If you are an information security leader, how are you monitoring and securing infrastructure in multiple clouds and regions? If you are an engineering or product leader building security products and services, how are you supporting multiple clouds and regions without adding complexity to your codebase and development process? If you are a managed security service provider, how do you gain economies of scale, while respecting various customer data segregation policies and boundaries?
One option is to use a SIEM solution in each cloud and region. Another option is to consolidate all of the logs into a single SIEM solution in one cloud and one region. The first option has the advantage of respecting data sovereignty regulations, but has the following challenges:
- The SIEM solution must be supported in each cloud provider – few SIEMs are truly multi-cloud in this manner.
- Your devops team has to manage many instances of the SIEM solution – one in each cloud and region. If you are using different cloud-native SIEM solutions in the different cloud environments, the devops effort becomes even more challenging!

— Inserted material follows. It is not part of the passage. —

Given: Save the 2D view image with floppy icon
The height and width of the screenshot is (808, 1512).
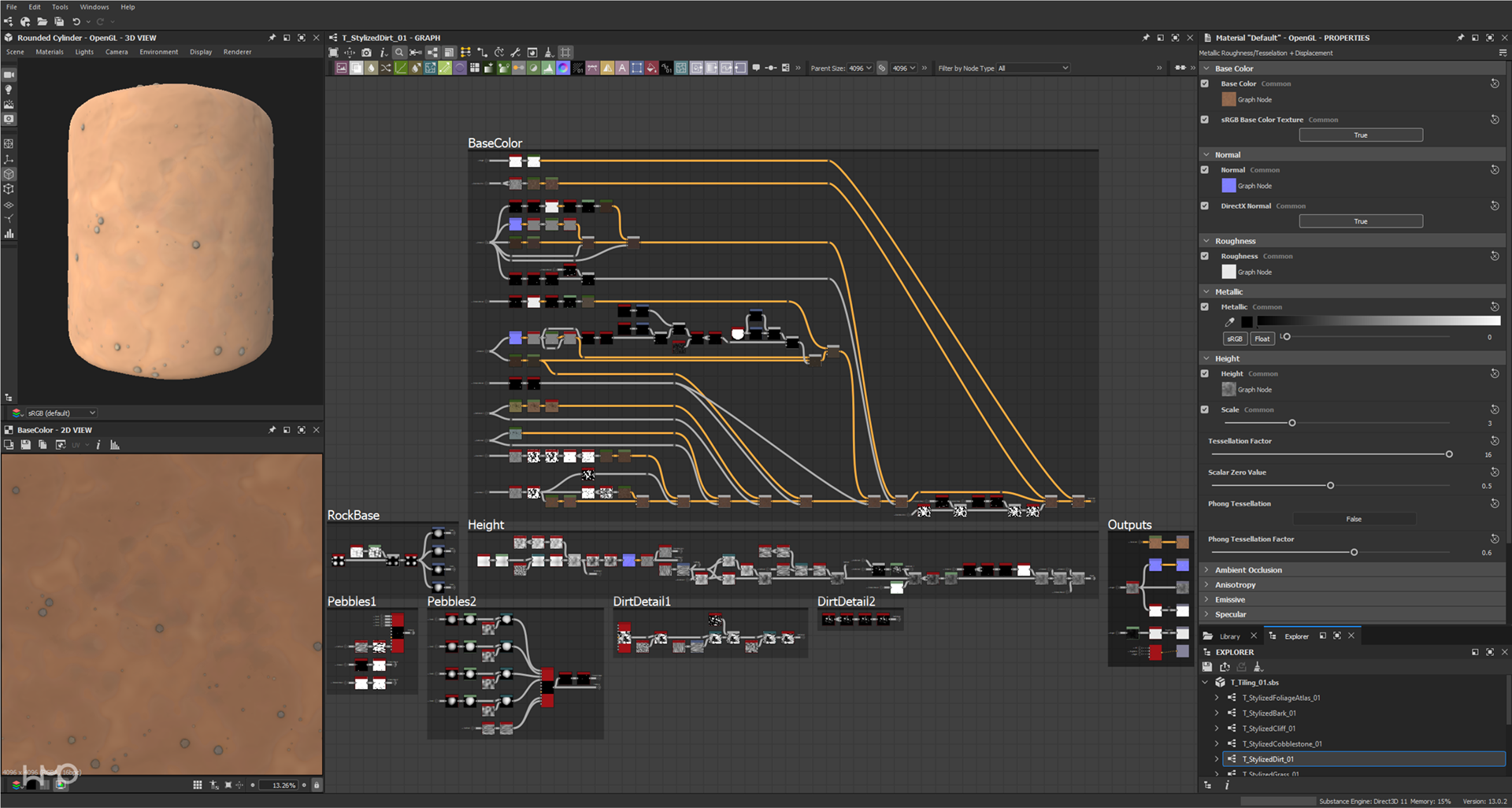Looking at the screenshot, I should [x=26, y=445].
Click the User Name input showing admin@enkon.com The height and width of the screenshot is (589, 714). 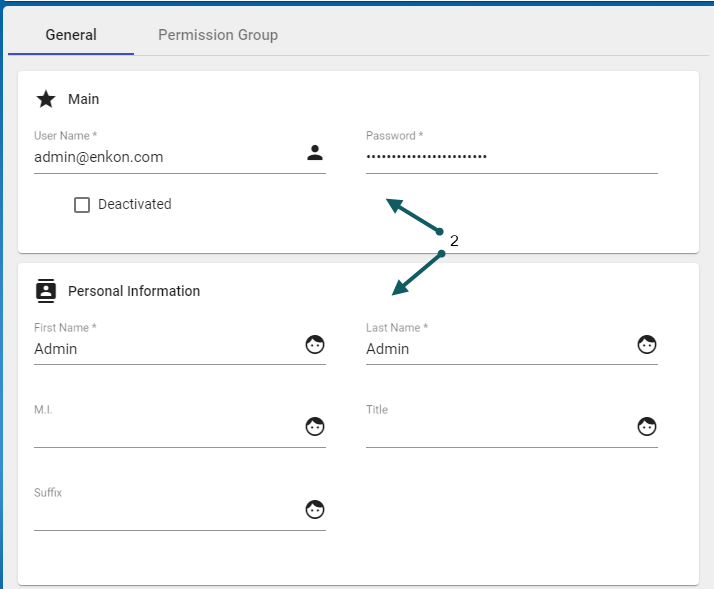[165, 157]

The second option simplifies the devops effort, but will have a different set of challenges:
- Security logs are voluminous (eg. AWS cloudtrails) and consolidating logs to one location will incur high egress costs (see each cloud vendor data transfer pricing)
- The log data consolidation will potentially violate data sovereignty regulations for some regions.
There must be a better way.
Multi-cloud, multi-region cybersecurity lakehouses
Cybersecurity architecture for multiple clouds and regions.
The Databricks Lakehouse platform can be used to build a federated cybersecurity lakehouse that lets you:
- Keep the security data in the cloud and region of origin to limit egress cost while giving SOC analysts and threat hunters a single unified view to all of your organization's data
- Minimize devops effort: Use managed Databricks services instead of different security solutions in each cloud
- Respect data sovereignty regulations and data residency requirements: Databricks provides fine grained access control to federated data tables and fields
- Perform federated threat detection or hunting queries over all the data in each cloud and region from a single interface – egress cost will be incurred for query results only
- Store your data in an open and highly performant format on low-cost cloud object storage (AWS S3, Azure ADLS, Google Cloud Storage)
This blog will show you how.
Overview of setting up federated lakehouses
In each cloud and region, a system administrator will need to:
- Provision one Databricks workspace
- Configure your existing security data collection infrastructure to export the data to either cloud storage or a message bus system like kafka or event hubs.
- Ingest the logs into the Databricks workspace. Use Databricks data pipelines to create tables from the raw security files.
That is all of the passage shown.